If we are required to retain copies of all or any part of the Personal Data by law, regulation, government, or other regulatory body, we will notify you of such requirement(s) in writing, including precise details of the Personal Data that it is required to retain, the legal basis for the retention, details of the duration of the retention, and when the retained Personal Data will be deleted (or otherwise disposed of) once it is no longer required to retain it.
Audits
As Data Processor we will, on reasonable prior notice, allow you as Data Controller to audit our compliance with our obligations under this Agreement and with the Data Protection Legislation.
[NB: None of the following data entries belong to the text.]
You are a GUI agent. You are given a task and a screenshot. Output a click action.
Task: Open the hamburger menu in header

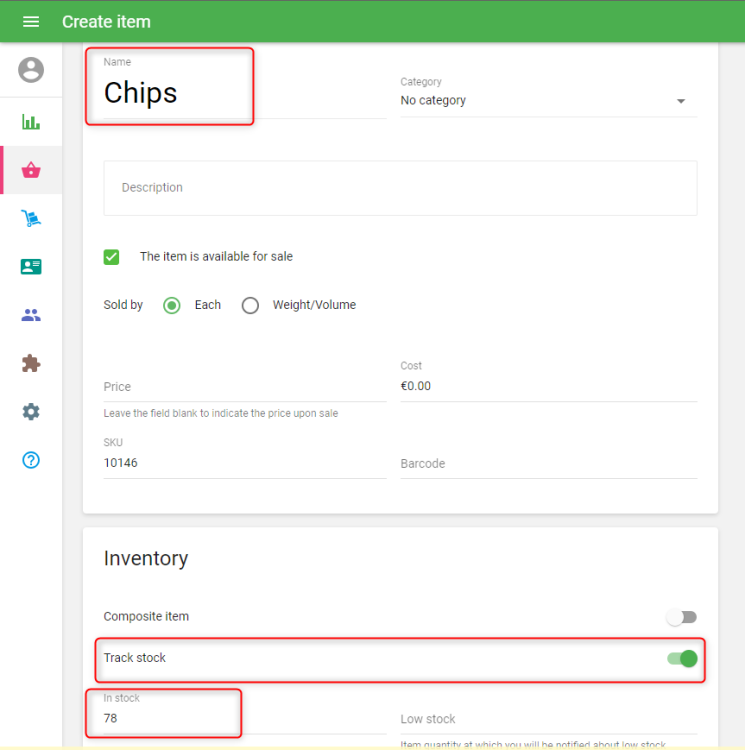[31, 22]
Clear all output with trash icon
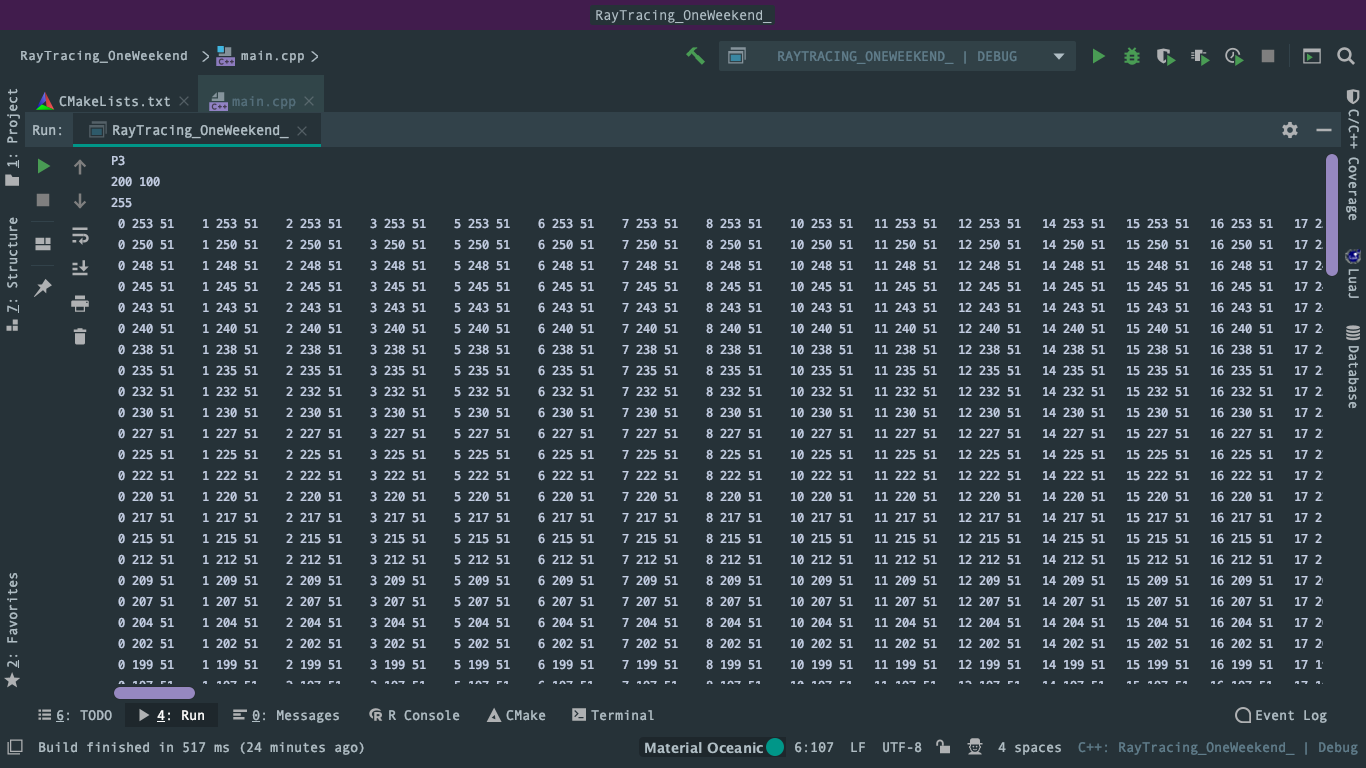1366x768 pixels. coord(80,337)
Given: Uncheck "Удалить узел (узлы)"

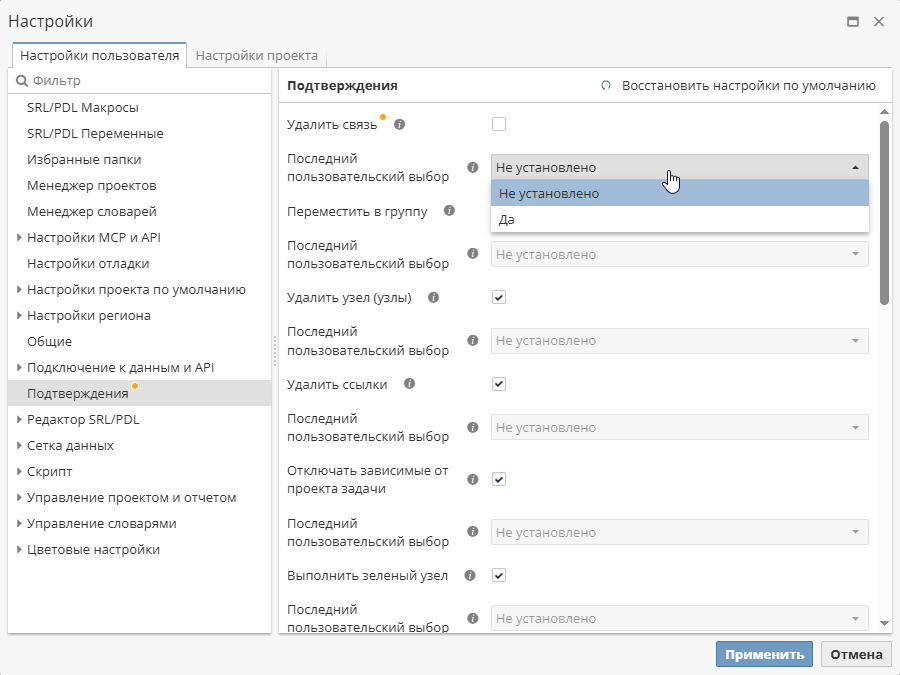Looking at the screenshot, I should (498, 297).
The Data Processor shall provide all necessary assistance (at the Data Controller’s cost) in the conduct of such audits including, but not limited to:
a) access to all of its employees who are to access and/or process any of the Personal Data including, where reasonably necessary, arranging interviews between the Data Controller and such employees; and
b) access to and the inspection of all Records, infrastructure, equipment, software, and other systems used to store and/or process the Personal Data.
Liability and Indemnity
You will be liable for, and shall indemnify (and keep indemnified) the Data Processor in respect of, any and all actions, proceedings, liabilities, costs, claims, losses, expenses (including reasonable legal fees and payments on a solicitor and client basis), or demands, suffered or incurred by, awarded against, or agreed to be paid by, the us as the Data Processor (and any subcontractor appointed by the Data Processor) arising directly or in connection with:
• any non-compliance by the you as the Data Controller with the Data Protection Legislation;
• any Personal Data processing carried out by the Data Processor (or any subcontractor) appointed by us in accordance with instructions given by the Data Controller to the extent that the instructions infringe the Data Protection Legislation; or
• any breach by the Data Controller of its obligations or warranties under this Agreement.
Changes to this agreement
The Service Provider may, at any time on not less than 30 days’ notice, revise this clause by replacing it with any applicable controller to processor standard clauses or similar terms forming part of an applicable certification scheme (which shall apply when replaced by attachment to this Agreement).
The Service Provider reserves the right to modify its processing policy where required by Data Protection Legislation from time to time.